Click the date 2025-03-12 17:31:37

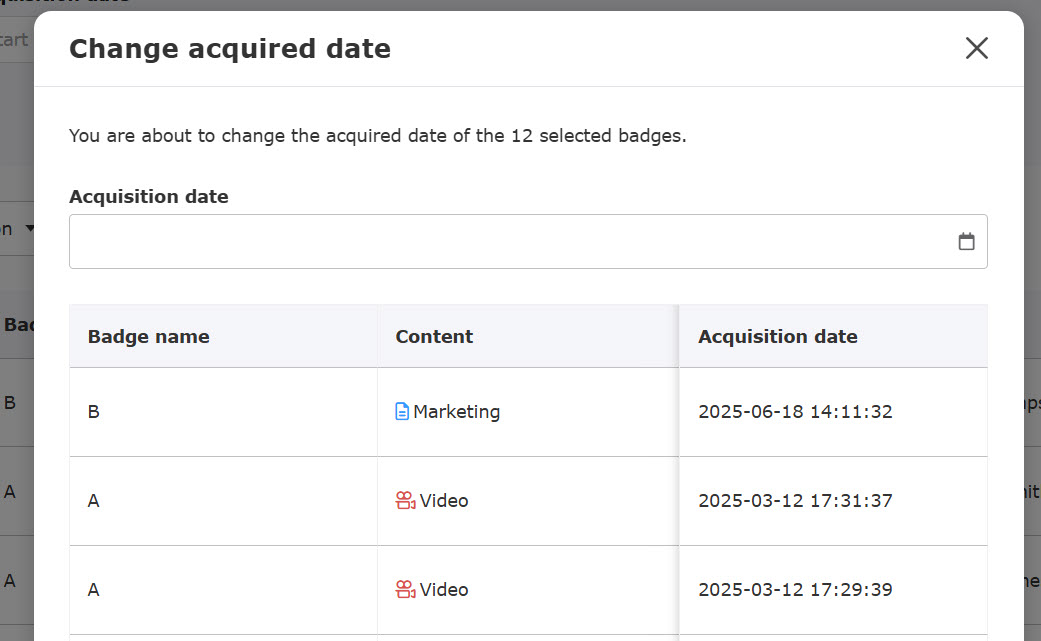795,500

▬▬▬

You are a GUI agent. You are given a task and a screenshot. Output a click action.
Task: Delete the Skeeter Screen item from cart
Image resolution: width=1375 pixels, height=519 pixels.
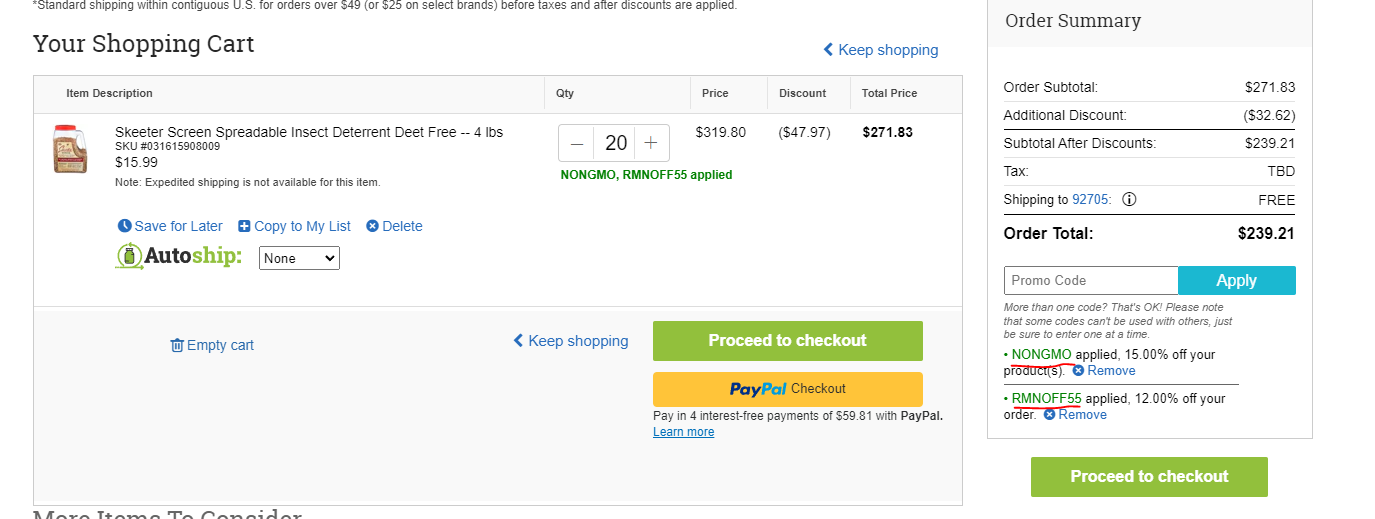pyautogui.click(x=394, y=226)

▬▬▬

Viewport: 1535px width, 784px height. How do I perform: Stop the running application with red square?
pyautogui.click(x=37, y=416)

▬▬▬

▸ **Written problem**: Format the rows from the line containing "You are a GUI" through the line containing "pyautogui.click(x=394, y=226)", inclusive, as a numbered list with blank lines omitted. Leave the pictures out.

▸ **In response**:
1. You are a GUI agent. You are given a task and a screenshot. Output a click action.
2. Task: Delete the Skeeter Screen item from cart
3. Image resolution: width=1375 pixels, height=519 pixels.
4. pyautogui.click(x=394, y=226)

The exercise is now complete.